Governor Walker proclaimed February 28th as "Rare Disease and Disorder Day." And some rare diseases are life-threatening mysteries with no known cure.
Autoimmune diseases like "Stiff Person Syndrome" are rarely heard of, but hold heavy impacts to those who have it.
Last year, Holly Ward, a mother of four, exchanged vows. But a week later, she experienced uncontrollable shaking and muscle spasms.
"I left work and went to the emergency room, because my arm was in a lot of pain, and I was experiencing some stiffness in my back," said Ward. "I couldn't figure out what was going on."
Holly's leg also began shaking.
As it turns out, Ward's symptoms were caused by SPS - a rare disease that strikes one in one-million people.
Ward's primary doctor, Dr.

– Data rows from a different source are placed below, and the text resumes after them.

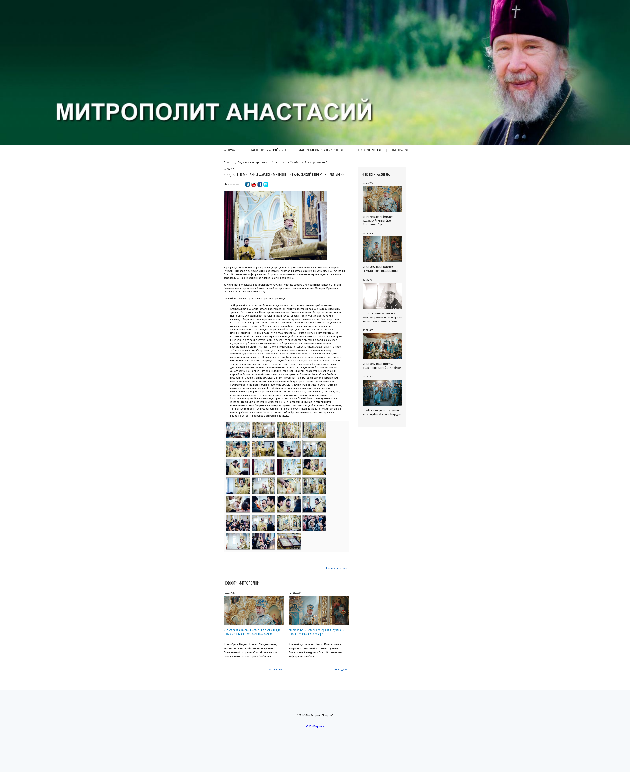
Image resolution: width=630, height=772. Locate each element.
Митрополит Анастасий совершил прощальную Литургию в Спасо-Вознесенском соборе (252, 632)
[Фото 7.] (289, 442)
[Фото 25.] (238, 535)
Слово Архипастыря (368, 150)
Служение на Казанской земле (267, 150)
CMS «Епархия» (315, 726)
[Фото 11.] (289, 461)
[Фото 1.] (238, 424)
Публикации (400, 150)
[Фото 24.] (314, 516)
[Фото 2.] (263, 424)
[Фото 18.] (263, 498)
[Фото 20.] (314, 498)
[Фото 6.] (263, 442)
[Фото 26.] (263, 535)
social (247, 184)
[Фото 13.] (238, 479)
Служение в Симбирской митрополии (321, 150)
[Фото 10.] (263, 461)
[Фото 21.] (238, 516)
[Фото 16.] (314, 479)
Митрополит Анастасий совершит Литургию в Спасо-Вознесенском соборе (316, 632)
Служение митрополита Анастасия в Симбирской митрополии (281, 162)
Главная (229, 162)
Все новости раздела (337, 568)
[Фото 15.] (289, 479)
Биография (230, 150)
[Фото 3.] (289, 424)
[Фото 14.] (263, 479)
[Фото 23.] (289, 516)
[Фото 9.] (238, 461)
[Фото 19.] (289, 498)
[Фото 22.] (263, 516)
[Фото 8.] (314, 442)
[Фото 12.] (314, 461)
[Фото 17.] (238, 498)
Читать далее (275, 669)
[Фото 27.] (289, 535)
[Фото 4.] (314, 424)
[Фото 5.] (238, 442)
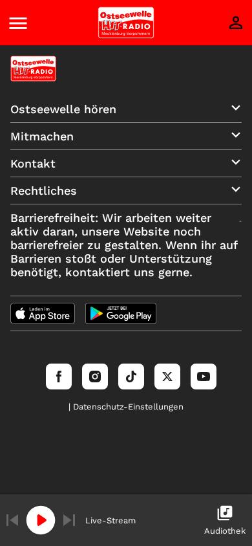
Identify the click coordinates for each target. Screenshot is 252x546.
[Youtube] (203, 376)
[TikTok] (131, 376)
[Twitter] (167, 376)
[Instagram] (95, 376)
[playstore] (120, 313)
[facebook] (59, 376)
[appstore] (42, 313)
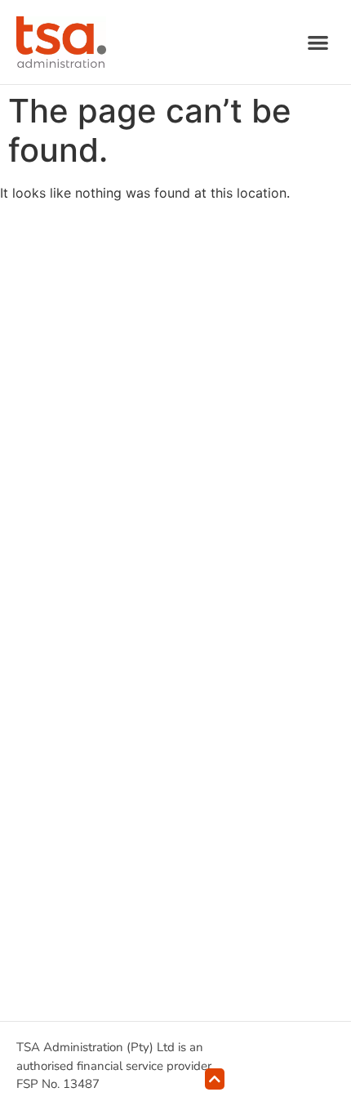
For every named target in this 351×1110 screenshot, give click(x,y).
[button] (318, 42)
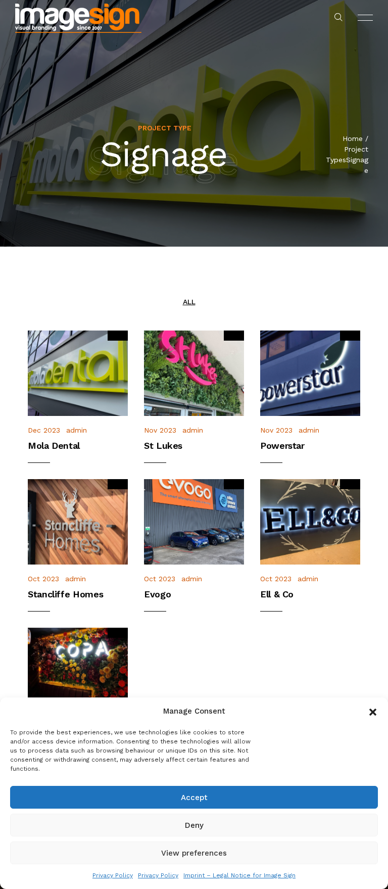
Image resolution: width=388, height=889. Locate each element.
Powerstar (282, 445)
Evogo (157, 594)
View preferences (194, 853)
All (189, 302)
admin (76, 430)
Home (353, 138)
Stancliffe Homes (65, 594)
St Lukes (163, 445)
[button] (373, 711)
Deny (194, 825)
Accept (194, 797)
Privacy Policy (112, 875)
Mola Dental (54, 445)
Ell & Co (277, 594)
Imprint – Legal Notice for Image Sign (239, 875)
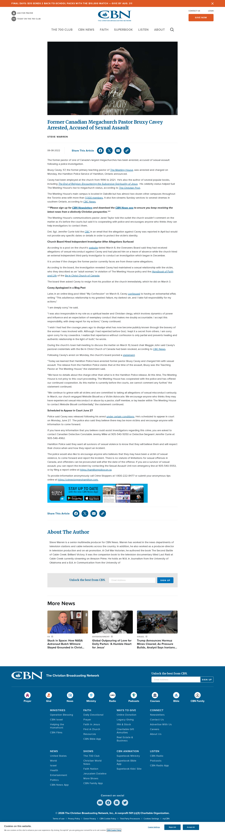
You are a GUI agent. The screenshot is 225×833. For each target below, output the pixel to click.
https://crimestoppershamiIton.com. (78, 479)
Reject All (172, 827)
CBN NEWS (86, 29)
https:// (84, 469)
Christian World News (92, 762)
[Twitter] (109, 150)
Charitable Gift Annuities (125, 731)
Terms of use (58, 818)
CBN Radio (156, 755)
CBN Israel (56, 719)
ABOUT (159, 29)
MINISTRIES (57, 710)
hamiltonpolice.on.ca (100, 469)
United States (58, 755)
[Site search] (172, 31)
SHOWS (88, 751)
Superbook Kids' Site (129, 768)
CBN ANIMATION (128, 751)
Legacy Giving (125, 719)
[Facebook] (100, 150)
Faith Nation (90, 768)
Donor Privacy (90, 818)
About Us (155, 734)
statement (129, 355)
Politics (54, 780)
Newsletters (157, 714)
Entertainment (58, 775)
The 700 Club (62, 29)
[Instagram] (117, 802)
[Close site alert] (212, 3)
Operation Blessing (61, 714)
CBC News (89, 201)
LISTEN (143, 29)
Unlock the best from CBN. (87, 580)
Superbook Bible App (126, 762)
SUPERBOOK (123, 29)
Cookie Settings (154, 827)
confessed (134, 293)
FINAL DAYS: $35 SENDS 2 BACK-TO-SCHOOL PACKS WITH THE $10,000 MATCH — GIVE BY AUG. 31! (71, 3)
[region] (112, 827)
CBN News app (124, 208)
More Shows (90, 778)
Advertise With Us (161, 724)
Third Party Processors (130, 818)
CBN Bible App (92, 739)
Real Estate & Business (125, 739)
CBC (87, 231)
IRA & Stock (124, 724)
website (93, 247)
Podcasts (155, 760)
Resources (89, 734)
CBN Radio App (159, 765)
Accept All (191, 827)
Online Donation (126, 714)
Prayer (87, 719)
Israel (53, 765)
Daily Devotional (93, 714)
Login (211, 11)
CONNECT (157, 710)
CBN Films (56, 732)
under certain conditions (120, 416)
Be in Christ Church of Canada (82, 275)
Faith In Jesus (91, 724)
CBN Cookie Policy (107, 818)
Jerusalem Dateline (94, 773)
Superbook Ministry (128, 755)
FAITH (104, 29)
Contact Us (194, 11)
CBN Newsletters (82, 208)
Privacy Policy (74, 818)
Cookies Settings (151, 818)
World (53, 760)
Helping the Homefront (57, 726)
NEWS (54, 751)
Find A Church (91, 729)
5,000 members (94, 197)
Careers (154, 729)
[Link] (127, 150)
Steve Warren (57, 136)
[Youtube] (100, 802)
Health (54, 770)
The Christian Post (129, 187)
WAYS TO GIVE (126, 710)
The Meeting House (121, 170)
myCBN (166, 818)
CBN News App (59, 784)
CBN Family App (93, 783)
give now (201, 17)
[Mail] (118, 150)
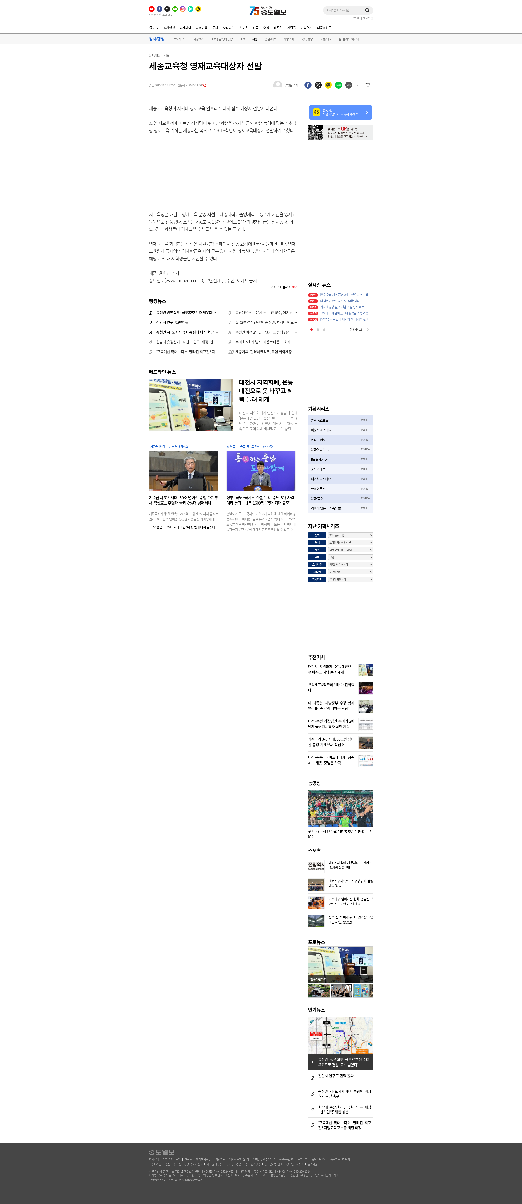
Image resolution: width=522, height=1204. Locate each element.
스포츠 (243, 27)
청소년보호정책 (294, 1164)
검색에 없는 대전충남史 (326, 508)
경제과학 (185, 27)
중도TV (153, 27)
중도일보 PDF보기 (340, 1159)
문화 (215, 27)
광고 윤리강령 (233, 1164)
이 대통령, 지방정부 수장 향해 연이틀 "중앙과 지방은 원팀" (331, 705)
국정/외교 (326, 39)
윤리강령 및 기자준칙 (190, 1164)
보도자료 (178, 39)
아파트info (318, 439)
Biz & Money (319, 459)
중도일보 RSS (319, 1159)
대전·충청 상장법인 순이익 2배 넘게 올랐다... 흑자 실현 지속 (331, 723)
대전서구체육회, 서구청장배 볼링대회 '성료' (351, 882)
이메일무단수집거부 (264, 1159)
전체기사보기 (356, 329)
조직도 (188, 1159)
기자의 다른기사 (284, 286)
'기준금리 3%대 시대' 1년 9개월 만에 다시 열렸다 (184, 527)
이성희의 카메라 (321, 429)
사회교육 (201, 27)
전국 (255, 27)
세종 (255, 39)
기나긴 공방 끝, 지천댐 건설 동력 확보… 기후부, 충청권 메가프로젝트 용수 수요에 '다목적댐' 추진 (346, 307)
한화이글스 (318, 488)
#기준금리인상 (157, 446)
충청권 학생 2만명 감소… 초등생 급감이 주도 (266, 332)
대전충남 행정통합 (222, 39)
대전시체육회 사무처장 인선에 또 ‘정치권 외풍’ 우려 (351, 864)
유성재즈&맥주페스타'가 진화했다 (331, 687)
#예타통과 (268, 446)
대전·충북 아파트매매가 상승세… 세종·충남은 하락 (331, 760)
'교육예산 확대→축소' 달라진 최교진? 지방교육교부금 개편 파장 (187, 351)
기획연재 (306, 27)
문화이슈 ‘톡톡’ (320, 449)
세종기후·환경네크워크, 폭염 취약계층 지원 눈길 (266, 351)
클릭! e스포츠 (319, 420)
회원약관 (220, 1159)
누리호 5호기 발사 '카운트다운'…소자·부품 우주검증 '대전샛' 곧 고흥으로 (266, 341)
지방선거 (198, 39)
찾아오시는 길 (203, 1159)
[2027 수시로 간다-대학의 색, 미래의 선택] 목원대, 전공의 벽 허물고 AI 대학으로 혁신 (346, 319)
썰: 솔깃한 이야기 (349, 39)
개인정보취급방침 (239, 1159)
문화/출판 (317, 498)
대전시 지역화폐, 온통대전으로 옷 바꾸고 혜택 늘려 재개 (266, 390)
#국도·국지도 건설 (249, 446)
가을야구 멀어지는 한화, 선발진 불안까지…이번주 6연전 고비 (351, 900)
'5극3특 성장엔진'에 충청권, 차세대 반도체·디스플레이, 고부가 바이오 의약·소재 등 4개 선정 (266, 322)
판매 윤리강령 (252, 1164)
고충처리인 (155, 1164)
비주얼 (278, 27)
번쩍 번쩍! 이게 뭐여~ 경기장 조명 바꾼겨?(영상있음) (351, 919)
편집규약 (170, 1164)
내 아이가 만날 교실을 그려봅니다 (340, 301)
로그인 (355, 18)
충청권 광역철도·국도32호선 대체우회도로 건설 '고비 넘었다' (187, 312)
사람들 (291, 27)
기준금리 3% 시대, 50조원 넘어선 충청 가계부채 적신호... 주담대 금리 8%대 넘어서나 (331, 741)
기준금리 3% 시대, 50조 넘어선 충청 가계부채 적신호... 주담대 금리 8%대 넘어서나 (183, 500)
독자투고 (302, 1159)
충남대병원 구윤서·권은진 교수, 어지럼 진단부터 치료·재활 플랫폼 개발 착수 (266, 312)
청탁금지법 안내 (273, 1164)
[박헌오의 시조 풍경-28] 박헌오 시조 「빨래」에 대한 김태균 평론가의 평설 (346, 294)
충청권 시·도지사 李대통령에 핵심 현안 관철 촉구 (187, 332)
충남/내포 (270, 39)
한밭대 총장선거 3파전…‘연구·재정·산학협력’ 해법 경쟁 (187, 341)
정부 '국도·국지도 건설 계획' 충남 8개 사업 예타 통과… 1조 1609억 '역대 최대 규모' (260, 500)
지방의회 (288, 39)
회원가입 (368, 18)
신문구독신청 (286, 1159)
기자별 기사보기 (171, 1159)
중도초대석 (318, 469)
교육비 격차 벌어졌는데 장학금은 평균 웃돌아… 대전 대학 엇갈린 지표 (346, 313)
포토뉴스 (316, 942)
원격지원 (312, 1164)
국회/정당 (307, 39)
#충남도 (230, 446)
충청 (266, 27)
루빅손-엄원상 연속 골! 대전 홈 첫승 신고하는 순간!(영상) (340, 834)
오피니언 (228, 27)
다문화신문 (324, 27)
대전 (242, 39)
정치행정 (169, 27)
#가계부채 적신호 (178, 446)
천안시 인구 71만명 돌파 (174, 322)
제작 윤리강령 (214, 1164)
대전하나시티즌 (321, 478)
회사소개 (154, 1159)
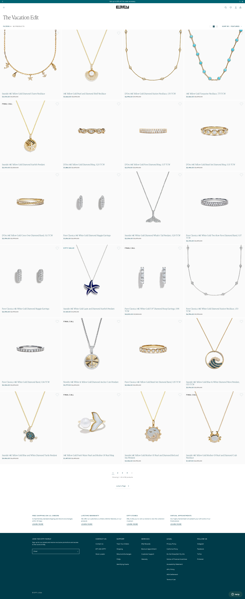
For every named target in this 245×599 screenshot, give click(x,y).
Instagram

R. Lynn Carlson of Kenai's Medi Center, said the condition is not contagious.
"There's no way you would catch this disease from her," Dr. Carlson said.
Dr. Carlson said the disease could be related to a gene mutation that causes Ward to be more susceptible to environmental exposures.
Ward said since her symptoms started, it's difficult to perform everyday tasks.
"There's days I can walk and look just like an everyday normal person, and there's days where I can't even get up - can't take care of myself," Ward said.
Work is now not possible with the life-altering condition.
"It's definitely a change in my family life. I had lost my job, because of it, 'cause I couldn't walk," Ward said.
With four kids at home, Ward said some roles have reversed.
"My children are so sweet. They'll help me get my crutches or they'll [ask], 'Hey mom, what do you need? Can I get this for you?'" Ward said. "I'm able to sit and do the girls' hair, or read stories, or play with them. But when I do have flares, it's so hard, 'cause I'm not able to go out and play with them."
Some of Ward's favorite activities, like CrossFit, are out of the question for now.
"Working out and being able to do that was a big passion of mine before, and now I get to sit down and cheer on my fellow CrossFitters," Ward said.
Now Ward spends many hours at the Medi Center. There, she receives treatment known as "intravenous immunoglobulin" through an IV.
"It calms down the immune system, so that you're not attacking yourself so much," Dr. Carlson said. "We can do pretty much the same thing, only it takes longer if we eat anti-inflammatory foods. Avoiding starches and sweets - we're avoiding all the chemicals we can avoid."
As Ward hopes her disease will go into remission one day, for now she's doing what work she can do to help others understand rare diseases.